Pottawatomies.—The Prairie band is all of this tribe remaining in Kansas, the rest having become citizens and removed, or most of them, to the Indian Territory. The tribe, excepting those in Wisconsin heretofore noticed, formerly resided in Michigan and Indiana, and removed to Kansas under the provisions of the treaty of 1846. The Prairie band numbers, as nearly as ascertained, about four hundred, and is located on a reserve of 77,357 acres, fourteen miles north of Topeka. Notwithstanding many efforts to educate and civilize these Indians, most of them still cling tenaciously to the habits and customs of their fathers. Some, however, have recently turned their attention to agricultural pursuits, and are now raising stock and most of the varieties of grain produced by their white neighbors. They are also showing more interest in education than formerly; one school being in operation on the reservation, with an attendance of eighty-four scholars.

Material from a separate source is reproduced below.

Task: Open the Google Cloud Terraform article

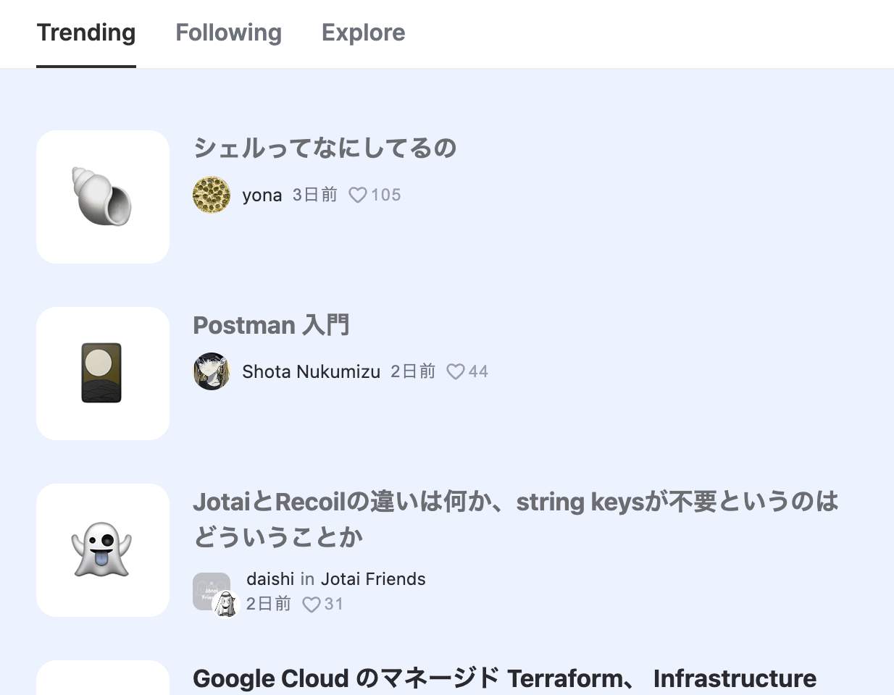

Chippewas and Munsees.—Certain of the Chippewas of Saginaw, Swan Creek, and Black River, [Pg 187]removed from Michigan under the treaty of 1836; and certain Munsees, or Christian Indians, from Wisconsin under the treaty of 1839. These were united by the terms of the treaty concluded with them July 16, 1859. The united bands now number only fifty-six. They own 4,760 acres of land in Franklin County, about forty miles south of the town of Lawrence, holding the same in severalty, are considerably advanced in the arts of life, and earn a decent living, principally by agriculture. They have one school in operation, with an attendance of sixteen scholars. These Indians, at present, have no treaty with the United States; nor do they receive any assistance from the government.
Miamies.—The Miamies of Kansas formerly resided in Indiana, forming one tribe with the Miamies still remaining in that State, but removed in 1846 to their present location, under the provisions of the treaty of 1840.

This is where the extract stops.